BEGIN Dataset records

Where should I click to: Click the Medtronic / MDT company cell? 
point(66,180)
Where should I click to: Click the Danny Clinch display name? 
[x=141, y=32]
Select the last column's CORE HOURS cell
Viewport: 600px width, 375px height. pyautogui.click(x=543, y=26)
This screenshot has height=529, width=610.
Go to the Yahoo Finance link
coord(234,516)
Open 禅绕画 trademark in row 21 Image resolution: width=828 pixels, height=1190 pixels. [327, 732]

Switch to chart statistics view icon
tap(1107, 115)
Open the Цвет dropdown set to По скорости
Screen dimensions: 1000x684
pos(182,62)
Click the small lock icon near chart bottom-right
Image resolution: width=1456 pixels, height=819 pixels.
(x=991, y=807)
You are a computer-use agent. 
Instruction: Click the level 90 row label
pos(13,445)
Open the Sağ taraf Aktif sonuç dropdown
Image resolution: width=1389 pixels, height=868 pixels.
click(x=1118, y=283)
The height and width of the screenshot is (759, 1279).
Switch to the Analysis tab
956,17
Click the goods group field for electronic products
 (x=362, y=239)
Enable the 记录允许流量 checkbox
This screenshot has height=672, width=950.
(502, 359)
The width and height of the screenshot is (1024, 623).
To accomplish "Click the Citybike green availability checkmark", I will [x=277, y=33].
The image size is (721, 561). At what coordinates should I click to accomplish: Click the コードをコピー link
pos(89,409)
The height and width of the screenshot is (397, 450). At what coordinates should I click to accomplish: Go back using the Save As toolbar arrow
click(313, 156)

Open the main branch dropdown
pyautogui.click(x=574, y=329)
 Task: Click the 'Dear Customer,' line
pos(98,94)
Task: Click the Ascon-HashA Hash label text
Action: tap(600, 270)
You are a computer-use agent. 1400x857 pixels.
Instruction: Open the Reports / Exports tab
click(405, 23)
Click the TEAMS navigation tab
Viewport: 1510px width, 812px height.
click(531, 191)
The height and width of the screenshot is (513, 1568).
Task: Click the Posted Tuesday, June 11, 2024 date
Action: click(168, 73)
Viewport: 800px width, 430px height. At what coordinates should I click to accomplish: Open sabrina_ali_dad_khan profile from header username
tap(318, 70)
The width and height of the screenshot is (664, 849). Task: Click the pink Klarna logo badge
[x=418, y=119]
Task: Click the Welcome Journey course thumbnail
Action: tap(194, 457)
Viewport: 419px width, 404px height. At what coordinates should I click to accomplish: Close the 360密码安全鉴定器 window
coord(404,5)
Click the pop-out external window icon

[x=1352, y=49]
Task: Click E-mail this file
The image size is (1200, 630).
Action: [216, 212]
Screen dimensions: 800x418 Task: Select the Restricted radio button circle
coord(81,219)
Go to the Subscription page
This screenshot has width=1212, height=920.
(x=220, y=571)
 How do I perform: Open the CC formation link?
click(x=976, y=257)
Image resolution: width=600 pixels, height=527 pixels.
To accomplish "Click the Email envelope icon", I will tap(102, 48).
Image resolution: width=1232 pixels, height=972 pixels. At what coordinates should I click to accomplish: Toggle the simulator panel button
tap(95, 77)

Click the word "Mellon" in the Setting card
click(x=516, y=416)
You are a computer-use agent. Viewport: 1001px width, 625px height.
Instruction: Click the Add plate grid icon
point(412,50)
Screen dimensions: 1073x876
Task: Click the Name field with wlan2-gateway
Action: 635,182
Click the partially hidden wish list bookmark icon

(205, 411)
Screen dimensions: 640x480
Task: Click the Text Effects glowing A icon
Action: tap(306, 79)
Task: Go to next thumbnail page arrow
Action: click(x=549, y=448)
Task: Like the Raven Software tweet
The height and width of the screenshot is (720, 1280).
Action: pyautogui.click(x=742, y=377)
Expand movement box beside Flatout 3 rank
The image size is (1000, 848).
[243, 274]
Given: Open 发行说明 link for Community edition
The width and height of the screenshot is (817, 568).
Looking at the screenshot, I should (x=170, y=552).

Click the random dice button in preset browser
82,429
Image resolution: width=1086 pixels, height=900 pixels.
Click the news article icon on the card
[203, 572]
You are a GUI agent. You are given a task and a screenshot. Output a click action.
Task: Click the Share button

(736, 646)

END Dataset records

What to produce
Write out all the data exactly.

Answer for this exercise
Where should I click to: Click the Medtronic / MDT company cell? 
point(66,180)
Where should I click to: Click the Danny Clinch display name? 
[x=141, y=32]
Select the last column's CORE HOURS cell
Viewport: 600px width, 375px height. pyautogui.click(x=543, y=26)
This screenshot has height=529, width=610.
Go to the Yahoo Finance link
coord(234,516)
Open 禅绕画 trademark in row 21 Image resolution: width=828 pixels, height=1190 pixels. [327, 732]

Switch to chart statistics view icon
tap(1107, 115)
Open the Цвет dropdown set to По скорости
Screen dimensions: 1000x684
pos(182,62)
Click the small lock icon near chart bottom-right
Image resolution: width=1456 pixels, height=819 pixels.
(x=991, y=807)
You are a computer-use agent. 
Instruction: Click the level 90 row label
pos(13,445)
Open the Sağ taraf Aktif sonuç dropdown
Image resolution: width=1389 pixels, height=868 pixels.
click(x=1118, y=283)
The height and width of the screenshot is (759, 1279).
Switch to the Analysis tab
956,17
Click the goods group field for electronic products
 (x=362, y=239)
Enable the 记录允许流量 checkbox
This screenshot has height=672, width=950.
(502, 359)
The width and height of the screenshot is (1024, 623).
To accomplish "Click the Citybike green availability checkmark", I will [x=277, y=33].
The image size is (721, 561). At what coordinates should I click to accomplish: Click the コードをコピー link
pos(89,409)
The height and width of the screenshot is (397, 450). At what coordinates should I click to accomplish: Go back using the Save As toolbar arrow
click(313, 156)

Open the main branch dropdown
pyautogui.click(x=574, y=329)
 Task: Click the 'Dear Customer,' line
pos(98,94)
Task: Click the Ascon-HashA Hash label text
Action: tap(600, 270)
You are a computer-use agent. 1400x857 pixels.
Instruction: Open the Reports / Exports tab
click(405, 23)
Click the TEAMS navigation tab
Viewport: 1510px width, 812px height.
click(531, 191)
The height and width of the screenshot is (513, 1568).
Task: Click the Posted Tuesday, June 11, 2024 date
Action: click(168, 73)
Viewport: 800px width, 430px height. At what coordinates should I click to accomplish: Open sabrina_ali_dad_khan profile from header username
tap(318, 70)
The width and height of the screenshot is (664, 849). Task: Click the pink Klarna logo badge
[x=418, y=119]
Task: Click the Welcome Journey course thumbnail
Action: tap(194, 457)
Viewport: 419px width, 404px height. At what coordinates should I click to accomplish: Close the 360密码安全鉴定器 window
coord(404,5)
Click the pop-out external window icon

[x=1352, y=49]
Task: Click E-mail this file
The image size is (1200, 630).
Action: [216, 212]
Screen dimensions: 800x418 Task: Select the Restricted radio button circle
coord(81,219)
Go to the Subscription page
This screenshot has width=1212, height=920.
(x=220, y=571)
 How do I perform: Open the CC formation link?
click(x=976, y=257)
Image resolution: width=600 pixels, height=527 pixels.
To accomplish "Click the Email envelope icon", I will tap(102, 48).
Image resolution: width=1232 pixels, height=972 pixels. At what coordinates should I click to accomplish: Toggle the simulator panel button
tap(95, 77)

Click the word "Mellon" in the Setting card
click(x=516, y=416)
You are a computer-use agent. Viewport: 1001px width, 625px height.
Instruction: Click the Add plate grid icon
point(412,50)
Screen dimensions: 1073x876
Task: Click the Name field with wlan2-gateway
Action: 635,182
Click the partially hidden wish list bookmark icon

(205, 411)
Screen dimensions: 640x480
Task: Click the Text Effects glowing A icon
Action: tap(306, 79)
Task: Go to next thumbnail page arrow
Action: click(x=549, y=448)
Task: Like the Raven Software tweet
The height and width of the screenshot is (720, 1280).
Action: pyautogui.click(x=742, y=377)
Expand movement box beside Flatout 3 rank
The image size is (1000, 848).
[243, 274]
Given: Open 发行说明 link for Community edition
The width and height of the screenshot is (817, 568).
Looking at the screenshot, I should (x=170, y=552).

Click the random dice button in preset browser
82,429
Image resolution: width=1086 pixels, height=900 pixels.
Click the news article icon on the card
[203, 572]
You are a GUI agent. You are given a task and a screenshot. Output a click action.
Task: Click the Share button

(736, 646)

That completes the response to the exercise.